W. Joseph Campbell

Hearst ‘pushed us into war’? How’d he do that?

In Debunking, Media myths, Newspapers, Spanish-American War on November 3, 2010 at 2:44 pm

'Maine' destroyed

So powerful was William Randolph Hearst, the favorite bogeyman of American journalism, that he and his flamboyant yellow press brought on the Spanish-American War in 1898.

It’s a popular but dubious claim–a media myth, really–that lives on as a cautionary tale about the dark potential of media power.

This enduring myth about Hearst and the war was invoked yesterday, in a post at the Atlantic online site. The item–which took a few pokes at another bogeyman of journalism, global media mogul Rupert Murdoch–declared:

“Murdoch has displayed an absolute genius for pouring gasoline on fires. It’s an old tabloid technique, of course, as William Randolph Hearst well knew as he pushed us into war with Spain a century ago.”

Left quite unsaid is how Hearst accomplished that, how specifically “he pushed us into war with Spain.” It’s a topic we’ve explored previously at Media Myth Alert.
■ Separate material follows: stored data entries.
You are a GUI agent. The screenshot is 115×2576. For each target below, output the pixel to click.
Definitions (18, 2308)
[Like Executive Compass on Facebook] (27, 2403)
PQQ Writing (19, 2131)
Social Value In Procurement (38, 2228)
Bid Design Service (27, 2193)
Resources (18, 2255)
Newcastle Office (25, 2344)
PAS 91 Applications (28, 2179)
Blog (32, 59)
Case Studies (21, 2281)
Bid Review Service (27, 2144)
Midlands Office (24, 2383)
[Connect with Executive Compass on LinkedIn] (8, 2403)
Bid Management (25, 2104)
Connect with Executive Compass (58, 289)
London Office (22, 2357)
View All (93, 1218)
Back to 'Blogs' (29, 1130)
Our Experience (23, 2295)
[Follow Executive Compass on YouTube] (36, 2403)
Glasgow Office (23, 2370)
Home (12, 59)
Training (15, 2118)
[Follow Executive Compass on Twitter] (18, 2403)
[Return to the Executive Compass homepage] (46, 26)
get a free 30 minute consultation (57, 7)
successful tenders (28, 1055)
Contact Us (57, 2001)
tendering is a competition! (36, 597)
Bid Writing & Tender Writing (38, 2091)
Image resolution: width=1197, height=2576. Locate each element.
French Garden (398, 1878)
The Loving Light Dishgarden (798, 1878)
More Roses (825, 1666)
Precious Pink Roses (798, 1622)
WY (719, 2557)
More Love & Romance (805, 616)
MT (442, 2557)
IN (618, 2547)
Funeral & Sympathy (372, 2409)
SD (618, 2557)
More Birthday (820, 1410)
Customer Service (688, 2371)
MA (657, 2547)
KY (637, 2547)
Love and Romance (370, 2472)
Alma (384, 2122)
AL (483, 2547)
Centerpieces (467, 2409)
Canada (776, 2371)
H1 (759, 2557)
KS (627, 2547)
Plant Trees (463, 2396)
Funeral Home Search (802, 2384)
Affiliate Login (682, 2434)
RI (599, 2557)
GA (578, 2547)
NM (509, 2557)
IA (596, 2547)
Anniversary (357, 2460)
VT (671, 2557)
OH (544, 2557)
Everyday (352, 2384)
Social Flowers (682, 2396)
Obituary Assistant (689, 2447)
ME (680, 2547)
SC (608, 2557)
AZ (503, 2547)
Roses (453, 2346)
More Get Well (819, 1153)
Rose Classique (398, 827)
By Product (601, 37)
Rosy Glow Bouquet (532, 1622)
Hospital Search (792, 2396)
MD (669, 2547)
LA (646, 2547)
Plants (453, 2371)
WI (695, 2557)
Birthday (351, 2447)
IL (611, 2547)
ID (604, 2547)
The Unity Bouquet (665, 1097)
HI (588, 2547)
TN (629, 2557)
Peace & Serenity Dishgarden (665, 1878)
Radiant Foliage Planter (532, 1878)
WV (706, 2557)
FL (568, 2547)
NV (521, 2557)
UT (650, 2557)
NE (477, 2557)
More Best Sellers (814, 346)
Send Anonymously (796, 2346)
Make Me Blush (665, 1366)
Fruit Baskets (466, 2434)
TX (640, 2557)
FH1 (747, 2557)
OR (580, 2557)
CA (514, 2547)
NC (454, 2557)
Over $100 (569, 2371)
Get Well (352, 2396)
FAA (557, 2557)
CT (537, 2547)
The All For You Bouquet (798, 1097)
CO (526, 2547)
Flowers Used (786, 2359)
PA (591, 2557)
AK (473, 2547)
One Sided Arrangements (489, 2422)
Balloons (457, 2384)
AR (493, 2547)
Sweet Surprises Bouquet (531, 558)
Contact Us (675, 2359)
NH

And the answer is, he didn’t.

He couldn’t have.

As I wrote in my 2001 book, Yellow Journalism: Puncturing the Myths, Defining the Legacies:

“The yellow press is not to blame for the Spanish-American-War. It did not force—it could not have forced—the United States into hostilities with Spain over Cuba in 1898. The conflict was, rather, the result of a convergence of forces far beyond the control or direct influence of even the most aggressive of the yellow newspapers, William Randolph Hearst’s New York Journal.”

In 1898, Hearst’s newspapers were the Journal, the New York Evening Journal, and the San Francisco Examiner. These three titles wielded what was at very best modest agenda-setting influence on the rest of the American press, which numbered more than 2,200 daily newspapers.

Indeed, as I noted in Yellow Journalism:

“There is little evidence that the press beyond New York City, especially in small-town and rural America, was influenced by the content of the yellow journals, including their demands for war after the destruction of the Maine,” an American battleship that blew up in Havana harbor in February 1898, killing 266 officers and sailors. (See front-page image, above.)

The destruction of the Maine–in a harbor under Spanish control–was a trigger for the war that began in April 1898, amid a diplomatic impasse between the United States and Spain over extending self-rule to Cuba.

That impasse was the central cause of the conflict.

Invariably absent in the claims that Hearst “pushed us into war” are persuasive explanations about how the often-exaggerated contents of his newspapers were transformed into U.S. policy, and how specifically those contents were decisive in the decisionmaking the led to the United States to declare war on Spain.

If Hearst and his yellow press had indeed “pushed us into war,” researchers surely should be able to find evidence of such influence in the personal papers and in the reminiscences of policymakers of the time.

But nothing of the like can be found in the private letters, diary entries, and diplomatic correspondence of top members of the administration of President William McKinley.

Those papers contain “almost no evidence that the demands of the yellow journals—especially during the critical weeks after the Maine’s destruction—penetrated the thinking of key White House officials, let alone influenced the Cuban policy of the McKinley administration,” I wrote in Yellow Journalism.

And the few occasions when McKinley administration officials did refer to the yellow press in the run-up to the war, they tended to dismiss it as an annoyance or scoff it at as a complicating factor.